• [Task to carry out]:
Before you finish, make sure every line below has been written out exactly.
==== Extracted data ====
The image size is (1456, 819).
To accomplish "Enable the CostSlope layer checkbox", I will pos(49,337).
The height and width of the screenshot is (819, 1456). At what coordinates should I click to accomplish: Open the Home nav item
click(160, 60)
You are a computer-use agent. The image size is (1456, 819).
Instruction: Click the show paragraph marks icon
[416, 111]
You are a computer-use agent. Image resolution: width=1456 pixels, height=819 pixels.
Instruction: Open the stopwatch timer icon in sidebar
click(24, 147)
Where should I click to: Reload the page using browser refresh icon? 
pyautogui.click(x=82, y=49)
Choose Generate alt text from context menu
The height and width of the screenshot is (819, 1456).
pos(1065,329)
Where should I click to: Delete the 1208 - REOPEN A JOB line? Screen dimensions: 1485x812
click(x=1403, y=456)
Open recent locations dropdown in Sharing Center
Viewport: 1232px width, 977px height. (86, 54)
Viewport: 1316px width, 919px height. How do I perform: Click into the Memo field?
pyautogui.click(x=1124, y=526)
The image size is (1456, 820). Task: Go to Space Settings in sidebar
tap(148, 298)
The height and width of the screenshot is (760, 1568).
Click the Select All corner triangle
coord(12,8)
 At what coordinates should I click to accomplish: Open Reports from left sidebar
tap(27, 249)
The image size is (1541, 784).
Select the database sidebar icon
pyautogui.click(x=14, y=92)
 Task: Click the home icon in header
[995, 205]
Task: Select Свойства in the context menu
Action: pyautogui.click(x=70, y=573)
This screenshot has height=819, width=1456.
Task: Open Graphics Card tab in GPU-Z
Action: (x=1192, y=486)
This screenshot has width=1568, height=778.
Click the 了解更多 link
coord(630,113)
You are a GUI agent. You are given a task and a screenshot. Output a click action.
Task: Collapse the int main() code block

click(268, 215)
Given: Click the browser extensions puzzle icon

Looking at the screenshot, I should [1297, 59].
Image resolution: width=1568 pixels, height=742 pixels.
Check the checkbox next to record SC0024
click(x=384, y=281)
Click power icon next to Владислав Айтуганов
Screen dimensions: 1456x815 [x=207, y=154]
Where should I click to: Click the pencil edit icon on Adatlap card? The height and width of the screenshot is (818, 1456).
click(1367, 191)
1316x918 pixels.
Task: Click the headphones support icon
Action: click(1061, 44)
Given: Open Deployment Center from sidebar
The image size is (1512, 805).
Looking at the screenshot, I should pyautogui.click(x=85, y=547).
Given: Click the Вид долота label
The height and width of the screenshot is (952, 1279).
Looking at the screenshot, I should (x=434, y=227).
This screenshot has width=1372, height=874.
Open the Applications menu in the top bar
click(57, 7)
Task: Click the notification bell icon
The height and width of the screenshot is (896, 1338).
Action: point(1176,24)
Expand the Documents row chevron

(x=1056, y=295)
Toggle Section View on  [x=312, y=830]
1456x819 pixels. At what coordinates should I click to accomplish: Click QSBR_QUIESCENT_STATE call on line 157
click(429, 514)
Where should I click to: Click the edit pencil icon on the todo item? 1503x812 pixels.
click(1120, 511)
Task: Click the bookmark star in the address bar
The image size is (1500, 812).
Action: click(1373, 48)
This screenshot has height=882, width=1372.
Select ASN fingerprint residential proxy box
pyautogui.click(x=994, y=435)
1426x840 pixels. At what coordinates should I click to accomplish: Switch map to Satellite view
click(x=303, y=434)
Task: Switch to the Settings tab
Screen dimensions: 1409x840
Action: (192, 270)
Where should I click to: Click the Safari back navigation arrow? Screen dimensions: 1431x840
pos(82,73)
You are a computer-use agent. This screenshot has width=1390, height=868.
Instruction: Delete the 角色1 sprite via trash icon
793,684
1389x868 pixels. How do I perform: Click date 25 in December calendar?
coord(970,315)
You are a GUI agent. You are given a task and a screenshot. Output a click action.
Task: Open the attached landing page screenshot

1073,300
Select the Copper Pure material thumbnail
====
• [Exercise result]:
The image size is (1456, 819).
To accomplish "Enable the CostSlope layer checkbox", I will pos(49,337).
The height and width of the screenshot is (819, 1456). At what coordinates should I click to accomplish: Open the Home nav item
click(160, 60)
You are a computer-use agent. The image size is (1456, 819).
Instruction: Click the show paragraph marks icon
[416, 111]
You are a computer-use agent. Image resolution: width=1456 pixels, height=819 pixels.
Instruction: Open the stopwatch timer icon in sidebar
click(24, 147)
Where should I click to: Reload the page using browser refresh icon? 
pyautogui.click(x=82, y=49)
Choose Generate alt text from context menu
The height and width of the screenshot is (819, 1456).
pos(1065,329)
Where should I click to: Delete the 1208 - REOPEN A JOB line? Screen dimensions: 1485x812
click(x=1403, y=456)
Open recent locations dropdown in Sharing Center
Viewport: 1232px width, 977px height. (86, 54)
Viewport: 1316px width, 919px height. How do I perform: Click into the Memo field?
pyautogui.click(x=1124, y=526)
The image size is (1456, 820). Task: Go to Space Settings in sidebar
tap(148, 298)
The height and width of the screenshot is (760, 1568).
Click the Select All corner triangle
coord(12,8)
 At what coordinates should I click to accomplish: Open Reports from left sidebar
tap(27, 249)
The image size is (1541, 784).
Select the database sidebar icon
pyautogui.click(x=14, y=92)
 Task: Click the home icon in header
[995, 205]
Task: Select Свойства in the context menu
Action: pyautogui.click(x=70, y=573)
This screenshot has height=819, width=1456.
Task: Open Graphics Card tab in GPU-Z
Action: (x=1192, y=486)
This screenshot has width=1568, height=778.
Click the 了解更多 link
coord(630,113)
You are a GUI agent. You are given a task and a screenshot. Output a click action.
Task: Collapse the int main() code block

click(268, 215)
Given: Click the browser extensions puzzle icon

Looking at the screenshot, I should [1297, 59].
Image resolution: width=1568 pixels, height=742 pixels.
Check the checkbox next to record SC0024
click(x=384, y=281)
Click power icon next to Владислав Айтуганов
Screen dimensions: 1456x815 [x=207, y=154]
Where should I click to: Click the pencil edit icon on Adatlap card? The height and width of the screenshot is (818, 1456).
click(1367, 191)
1316x918 pixels.
Task: Click the headphones support icon
Action: click(1061, 44)
Given: Open Deployment Center from sidebar
The image size is (1512, 805).
Looking at the screenshot, I should pyautogui.click(x=85, y=547).
Given: Click the Вид долота label
The height and width of the screenshot is (952, 1279).
Looking at the screenshot, I should (x=434, y=227).
This screenshot has width=1372, height=874.
Open the Applications menu in the top bar
click(57, 7)
Task: Click the notification bell icon
The height and width of the screenshot is (896, 1338).
Action: point(1176,24)
Expand the Documents row chevron

(x=1056, y=295)
Toggle Section View on  [x=312, y=830]
1456x819 pixels. At what coordinates should I click to accomplish: Click QSBR_QUIESCENT_STATE call on line 157
click(429, 514)
Where should I click to: Click the edit pencil icon on the todo item? 1503x812 pixels.
click(1120, 511)
Task: Click the bookmark star in the address bar
The image size is (1500, 812).
Action: click(1373, 48)
This screenshot has height=882, width=1372.
Select ASN fingerprint residential proxy box
pyautogui.click(x=994, y=435)
1426x840 pixels. At what coordinates should I click to accomplish: Switch map to Satellite view
click(x=303, y=434)
Task: Switch to the Settings tab
Screen dimensions: 1409x840
Action: (192, 270)
Where should I click to: Click the Safari back navigation arrow? Screen dimensions: 1431x840
pos(82,73)
You are a computer-use agent. This screenshot has width=1390, height=868.
Instruction: Delete the 角色1 sprite via trash icon
793,684
1389x868 pixels. How do I perform: Click date 25 in December calendar?
coord(970,315)
You are a GUI agent. You are given a task and a screenshot. Output a click action.
Task: Open the attached landing page screenshot

1073,300
Select the Copper Pure material thumbnail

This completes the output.